NCLEX-PN
2024 Nclex Questions
1. Why is the intravenous route potentially the most dangerous route of drug administration?
- A. IV infiltration may occur.
- B. it allows for rapid administration of a drug.
- C. rapid administration of a drug can lead to toxicity
- D. it is the most commonly used route in hospitals.
Correct answer: C
Rationale: The correct answer is C: rapid administration of a drug can lead to toxicity. When a drug is administered intravenously, it has 100% bioavailability, entering the bloodstream immediately and increasing the risk of toxicity if not carefully monitored. While IV infiltration (choice A) can cause tissue damage, it is not typically life-threatening. Choice B is incorrect as the speed of administration is not the primary reason for the danger; it is the immediate and full dose reaching the bloodstream. Choice D is incorrect as the popularity of the route does not inherently make it more dangerous.
2. The primary organ for drug elimination is the:
- A. skin
- B. lung(s)
- C. kidney(s)
- D. liver
Correct answer: C
Rationale: The correct answer is the kidney(s) because most drugs are excreted in the urine, either as the parent compound or as drug metabolites. The skin is not the primary organ for drug elimination; only a few drugs are excreted in sweat. The lung(s) primarily excrete volatile gases with expiration, not drugs. While the liver metabolizes drugs, it is the kidney(s) that primarily eliminate drugs through urine, especially those with a molecular weight above 300.
3. The client is taking rifampin 600mg po daily to treat his tuberculosis. Which action by the nurse indicates understanding of the medication?
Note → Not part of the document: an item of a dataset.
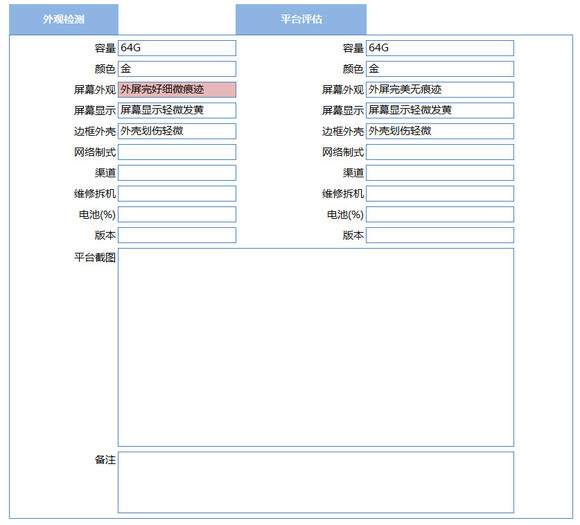
Task: Click the left 容量 field showing 64G
Action: [x=177, y=48]
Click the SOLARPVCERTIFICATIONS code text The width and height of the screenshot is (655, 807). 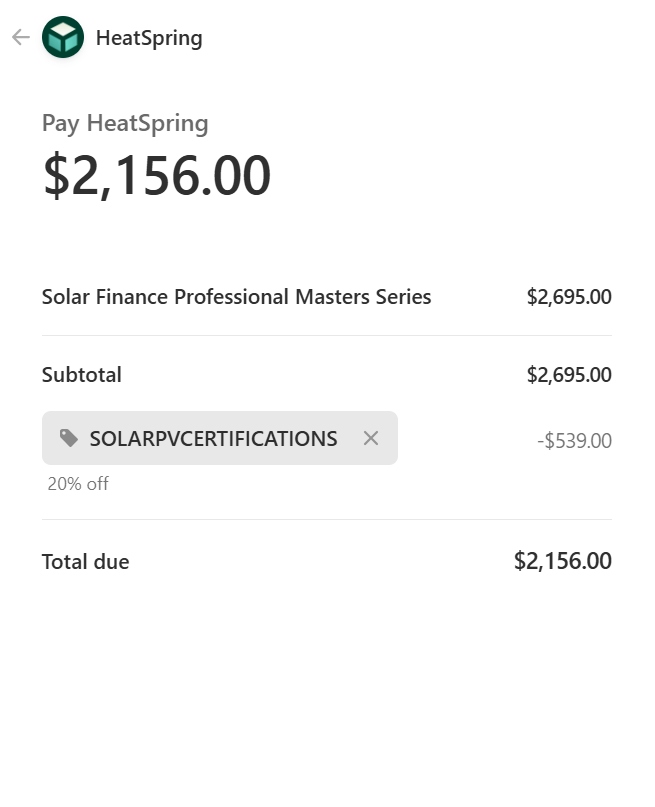pos(213,438)
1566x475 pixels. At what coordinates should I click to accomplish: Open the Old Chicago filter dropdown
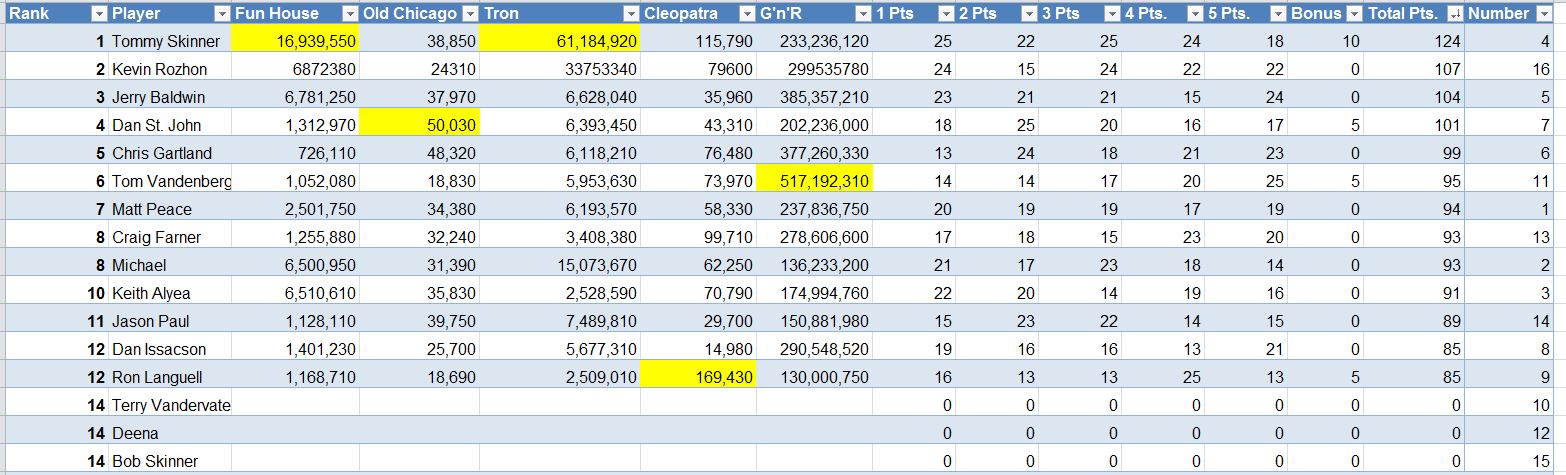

- A. Telling the client that the medication will need to be taken with juice
- B. Telling the client that the medication will change the color of the urine
- C. Telling the client to take the medication before going to bed at night
- D. Telling the client to take the medication if night sweats occur
Correct answer: B
Rationale: The correct answer is telling the client that the medication will change the color of the urine. Rifampin can change the color of the urine and body fluid. Teaching the client about these changes is important as the client might think this is a complication. Answer A is incorrect because there is no specific requirement to take rifampin with juice. Answer C is incorrect because rifampin should be taken at consistent times, not necessarily before going to bed. Answer D is incorrect as rifampin should be taken regularly as prescribed, not based on symptoms like night sweats.
4. A client reports that someone is in the room and trying to kill him. The nurse's best response is:
- A. "No one is in your room. Let's get you more medicine."?
- B. "I do not see anyone, but you seem to be very frightened."?
- C. "No one can hurt you here."?
- D. "Just tell the person to go away."?
Correct answer: B
Rationale: When a client reports hallucinations or delusions, it is crucial to respond in a non-confrontational and empathetic manner. Choice B acknowledges the client's fear without confirming the delusion, showing understanding, and providing reassurance. This response validates the client's feelings without reinforcing the false belief. The other responses in choices A, C, and D dismiss the client's feelings or perceptions, which can escalate the situation and harm the therapeutic relationship.
5. When questioning an elder about suspected abuse, how should the nurse keep the questions?
- A. Nonjudgmental.
- B. Probing.
- C. Confrontational.
- D. Indirect.
Correct answer: A
Rationale: When questioning an elder about suspected abuse, the nurse should keep the questions nonjudgmental. This approach helps the elder feel safe and more willing to share information. Probing questions might be perceived as invasive, confrontational questions can lead to defensiveness and denial, and indirect questions may not elicit the necessary information, resulting in confusion or misinterpretation.